Se è vero (non sempre) che ogni film è anche una rielaborazione dell’immaginario che lo ha creato, ci sono generi che accentuano questo aspetto del cinema. Il western è uno di quelli, forse perché legato specificamente a un periodo irripetibile, e tranne alcuni casi mai ripetuto, della storia del cinema: ultimo esempio è The Salvation, film del danese Kristian Levring, che oltre a mescolare elementi del cinema western nei decenni li mescola anche con la provenienza nordica dell’autore.
Il protagonista, Mads Mikkelsen, attende il ricongiungimento con la moglie e il figlio, dopo che sette anni prima aveva lasciato la Danimarca per fare fortuna. Ma durante la prima notte, sono assaltati da due banditi, che uccidono moglie e ragazzino. La vendetta dell’uomo non si farà attendere, ma scatenerà una reazione a catena tragica.
Scritto dal regista con Anders Thomas Jensen, The Salvation è un western post-moderno che cerca di rileggere l’epopea classica del western, soprattutto quella di Anthony Mann, con elementi contemporanei (e a loro volta derivati) come quelli di Tarantino, e anche di contaminare l’andamento narrativo con le dinamiche del dramma da camera nordico, soprattutto nella prima parte.

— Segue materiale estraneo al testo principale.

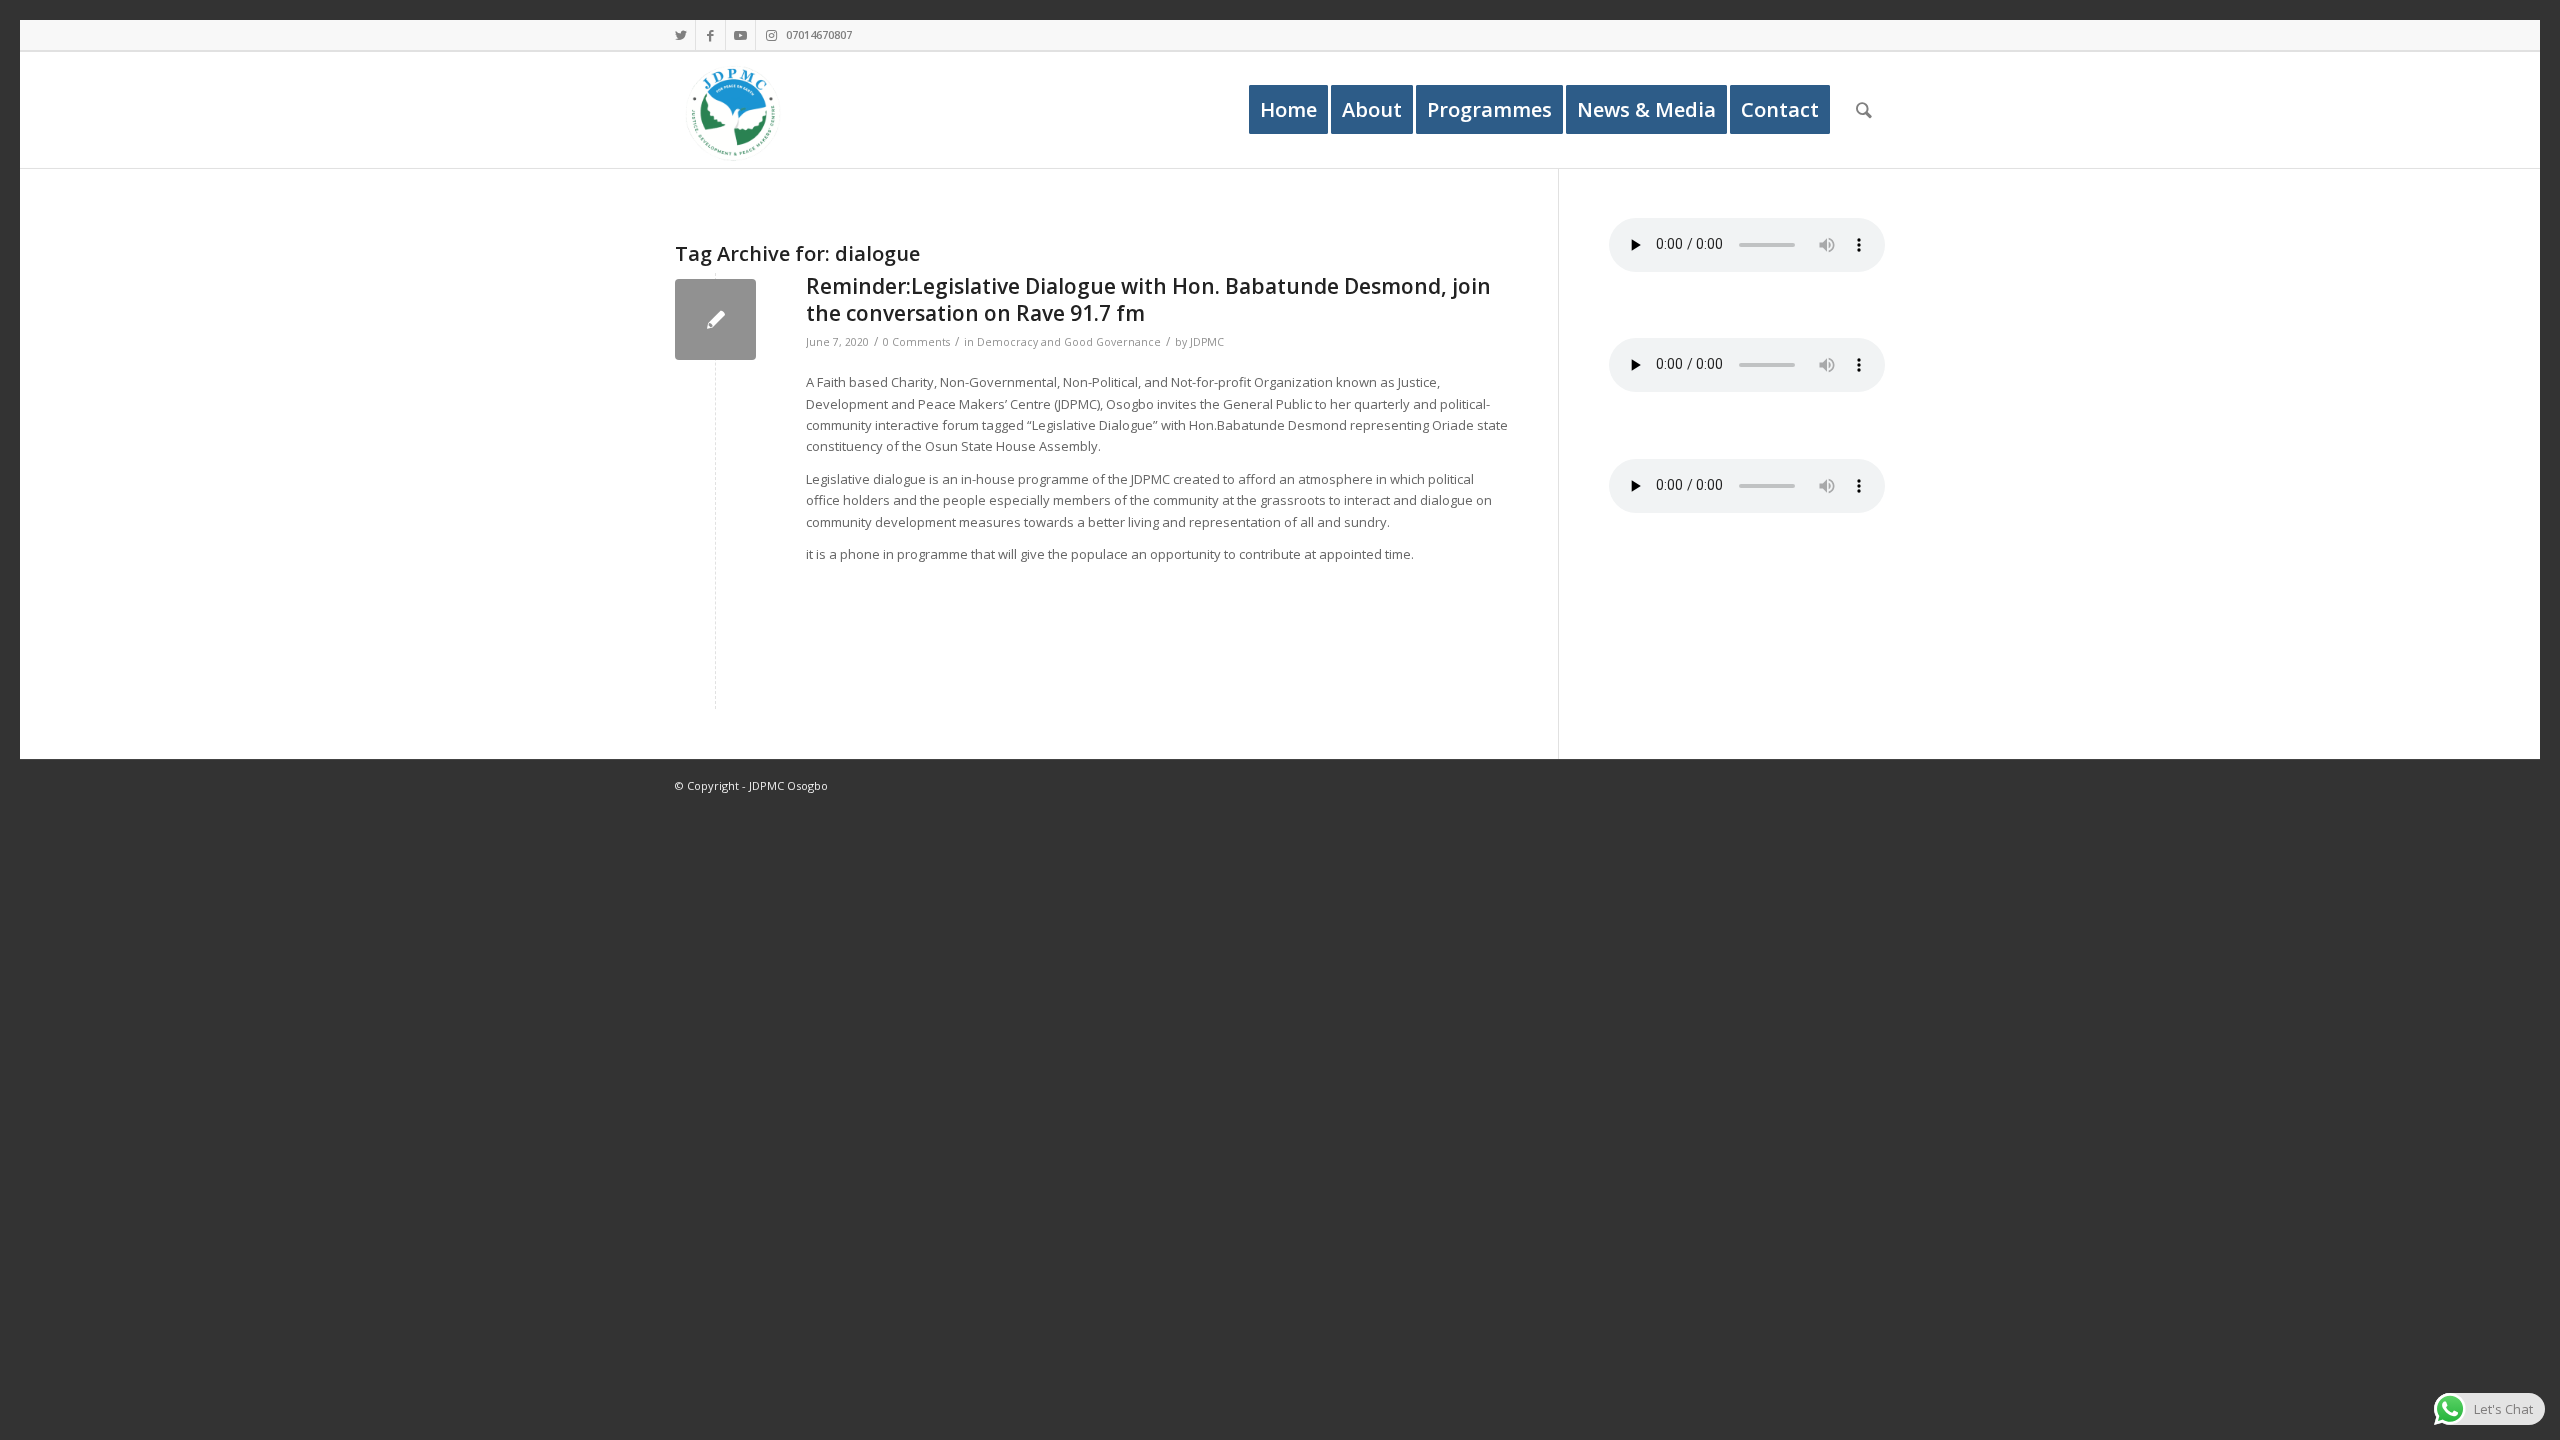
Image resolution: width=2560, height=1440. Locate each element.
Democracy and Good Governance (1069, 342)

Non a caso produce la Zentropa di Lars Von Trier e la sua influenza si può vedere soprattutto nella prima parte, nella tensione compatta e cupa del viaggio della diligenza (figura centrale del western classico) da cui parte il viaggio di vendetta, risentimento e conseguenze da tragedia greca che illuminavano i barlumi più moderni del western anni ’60 e ’70; dove entra in gioco la contemporaneità è nello sguardo di Levring, che se non abbraccia la stilizzazione e l’ironia tarantiniana ne sposa in parte l’occhio, la rigorosità visiva, la ricerca dell’effetto stilistico più della causa umana.
Ed è qui che The Salvation si perde, si confonde, resta in superficie: perché non scava nei suoi personaggi, negli abissi di dolore ed eroismo che si portano dietro, come il fratello del protagonista, la donna del cattivo, muta e magnetica, lo stesso villain che dovrebbe essere una spina dorsale del film (e l’attore Jeffrey Dean Morgan lo permetteva), i quali purtroppo sono solo figure rese più o meno magnetiche dagli attori, non dalla sceneggiatura – e non tutti possono avere il carisma di Eva Green.
A Levring interessa più giocare con le inquadrature, i movimenti di machina, gli effetti digitali (mediocri) che renderli preziosi per il coinvolgimento dello spettatore e per la profondità del film e se il risultato è piacevole non raggiunge comunque, nemmeno nel campo del puro godimento grafico, livelli troppo elevati. Certo, per gli appassionati (e chi scrive ne fa parte) un western non si rifiuta mai, ma qui manca il pathos e la complessità, anche meramente filmica, che ha reso il genere immortale, anche se morto.